David Letterman has famously said of Mitt Romney, “He doesn’t look like a President, he looks like the guy who plays the President in a Canadian made-for-TV movie.” For many, that’s a dream candidate. The guy who takes no stands that might possibly make him the slightest bit unpopular, best expressed by Marlee Matlin’s pollster Joey Lucas on a first-season West Wing: “There go my people, I must find out where they’re going so I can lead them.” Former Canadian Prime Minister Brian Mulroney once observed cannily that he and three of his contemporaries in the office reached the highpoint of their popularity before they had done anything. Mitt Romney is at his best right now; there is no evidence whatsoever that he has it within him to “rise to the challenge of the office” and become a man of destiny. One does not even get the sense that anybody particularly wants him to – infamous anti-tax crusader Grover Norquist has said publicly that he doesn’t want a President who thinks, just one who signs whatever Congress puts in front of him. As long as Mitt Romney can spell his name, Norquist and his supporters think he’s leadership material. A bar set so low it’s hovering near the earth’s core.

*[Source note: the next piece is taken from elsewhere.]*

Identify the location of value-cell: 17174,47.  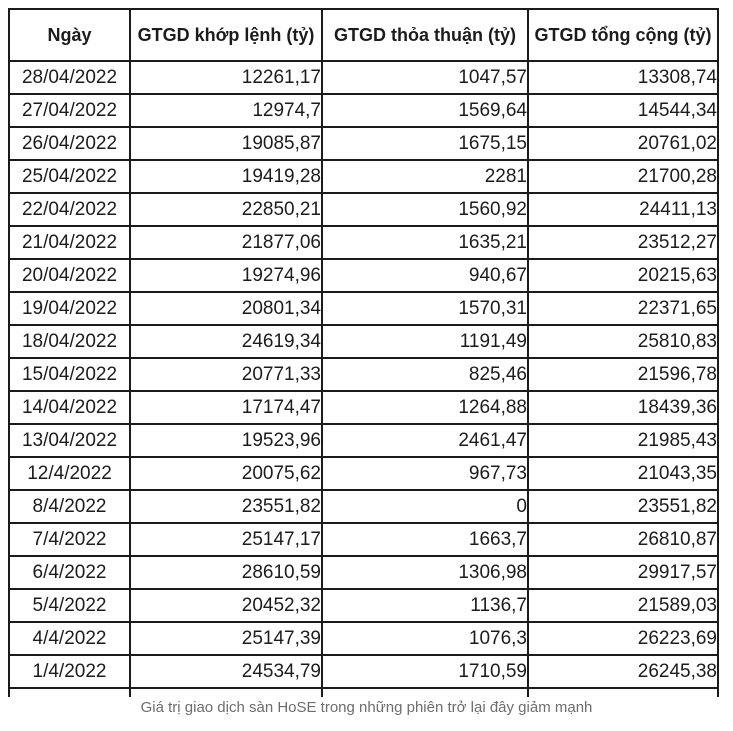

For the majority of the right, it’s enough that Romney is not Barack Hussein Obama. But let no one labor under the illusion that leadership and gravitas is acquired just by not being someone else. An orange is not a pineapple just because it’s not a pear. Romney has no vision, no plan, and fundamentally no real belief in the nobility of the office he aspires to. The evidence is overwhelming: Mary Sue Romney should not be President, and hopefully it doesn’t require four agonizing years of a Romney presidency for America to realize that.